A year ago, my psychotherapy practice safely operating through a screen, I gave away my office furniture and turned in my keys. I felt lucky about my month-to-month lease but wondered if I was making a mistake. Might things get back to normal with summer here? Premature reopening and optimism soon gave way to an escalating spike in cases and deaths, making it clear that Covid disruption was going to be profound and long-lasting.
As always, I asked my clients how they were doing. After long consideration, one replied, “I’m okay,” before adding, “When things are really okay, that’s when I’ll freak out.”
My client’s remark captures the coping through numbness that has typified the last year and a half. We’ve all experienced the Groundhog Day sensation of being trapped in the same day over and over again. Cut off from our normal lives, we’ve also had to cut off our feelings to survive.
For a long time in therapy, Covid crowded out everything else. Sessions felt like highly repetitive check-ins, with reminders to breathe and practice self-compassion. A close therapist friend and I marveled that people were willing to pay us for this. Feeling helpless and shell-shocked ourselves, we lost sight of the value of simply being there.
Gradually, there was room for deeper exploration. My clients still talked a lot about Covid, but they also talked about the 2020 elections, George Floyd’s murder, and, of course, the issues that brought them to therapy in the first place. Despite not meeting in person, it began to feel like therapy again.
Unsurprisingly, each person’s pandemic experience was filtered through psyche and circumstance. For one client who lives in constant terror at the best of times, leaving the house even while triply masked felt like stepping into a fusillade of invisible Covid bullets. Family dynamics were illuminated through heartbreaking rifts over the virus. People—including me–had to confront their often intense feelings of hostility and judgment toward unmasked people they passed on the street. There was plenty of resilience, but also a quiet unraveling.
In the midst of exhaustion and angst, something else emerged over the last year and a half: greater self-knowledge, clearer boundaries and priorities, a sense of wanting to retain some of what Covid necessitated. So many of my clients have expressed gratitude for life becoming simpler, for not having to engage with activities or people they don’t particularly like, for discovering what’s truly important to them.
With vaccines bringing relief and freedom, we are beginning to feel what we have needed to keep at bay: grief, loss, and anger, but also hope and gratitude. There’s a profound savoring of the little things we used to take for granted.

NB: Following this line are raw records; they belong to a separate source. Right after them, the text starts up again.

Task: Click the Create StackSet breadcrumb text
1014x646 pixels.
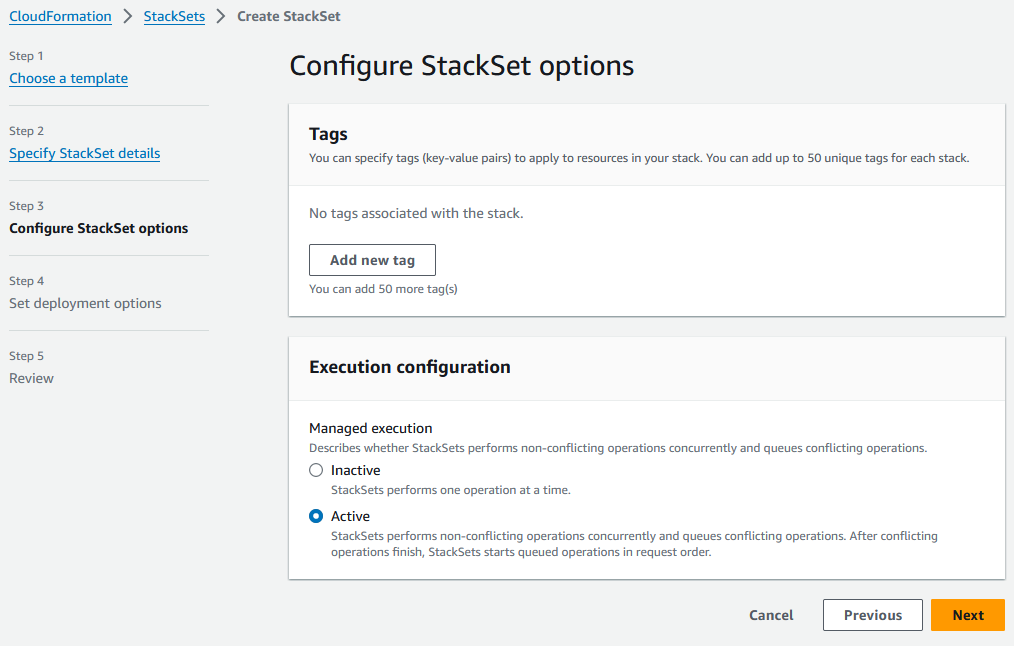Action: click(288, 17)
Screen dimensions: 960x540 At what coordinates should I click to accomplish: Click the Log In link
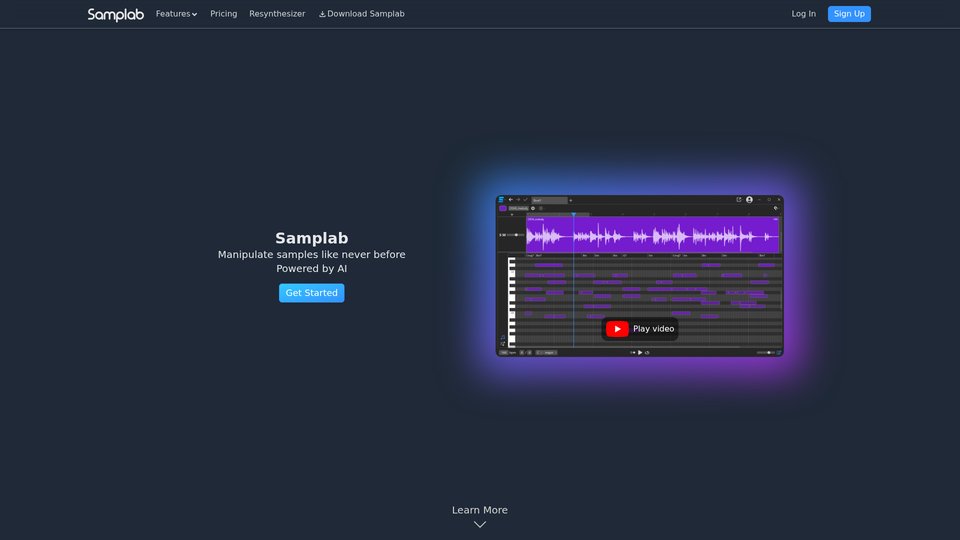[803, 14]
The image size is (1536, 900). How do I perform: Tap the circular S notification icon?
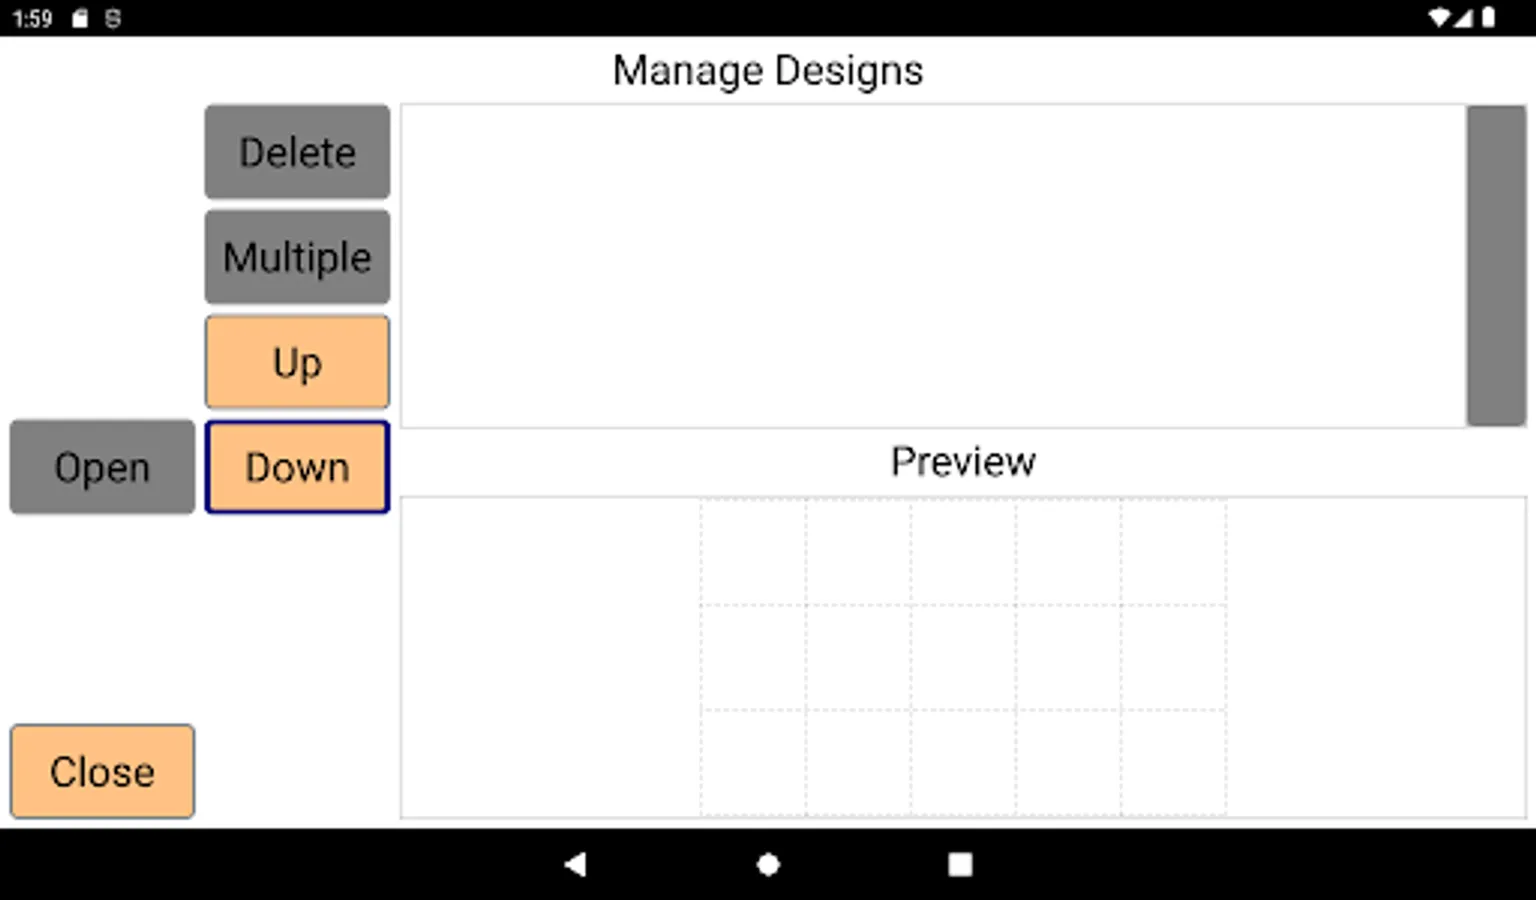[113, 18]
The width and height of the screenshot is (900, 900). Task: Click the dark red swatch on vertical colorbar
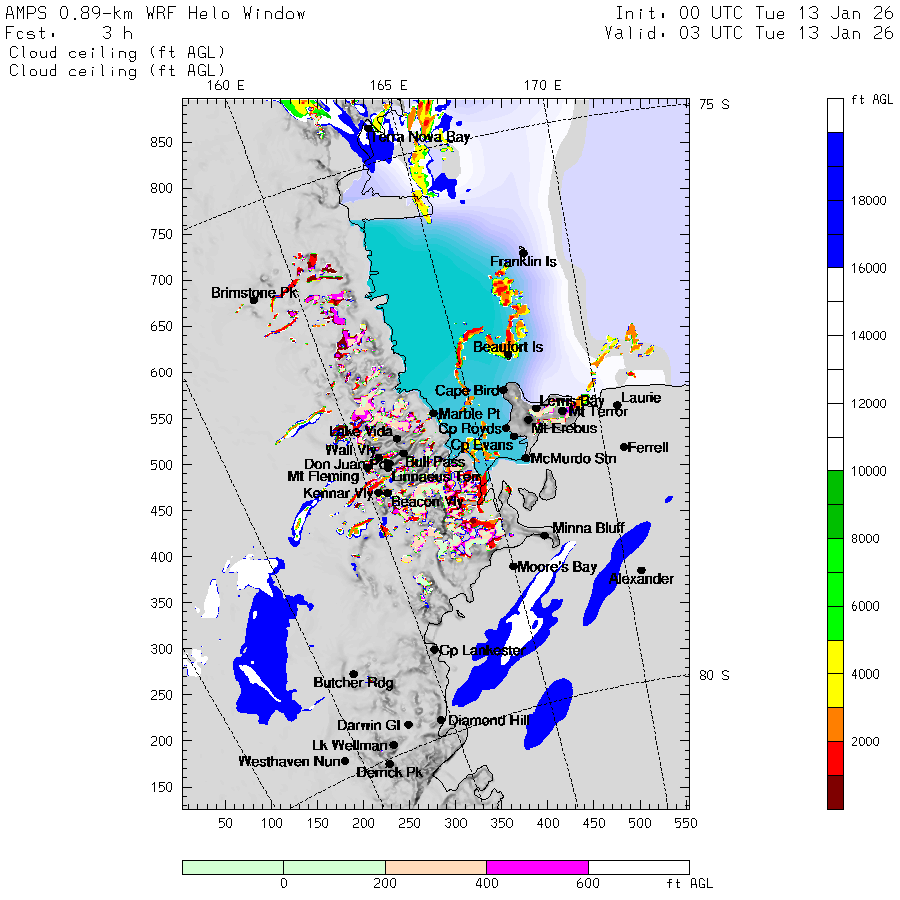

Yet reopening is also triggering the jitters. How are we to interpret a masked or maskless face? Will letting down our guard lead to a disastrous spike? Must we don social artifice, return to functions and relationships we haven’t missed, invest in elaborate ventilation and contact tracing plans for our offices? What happens now?
Perhaps my client’s prediction is coming true as our numbness begins to thaw: Now that things are better, it’s safe enough to freak out.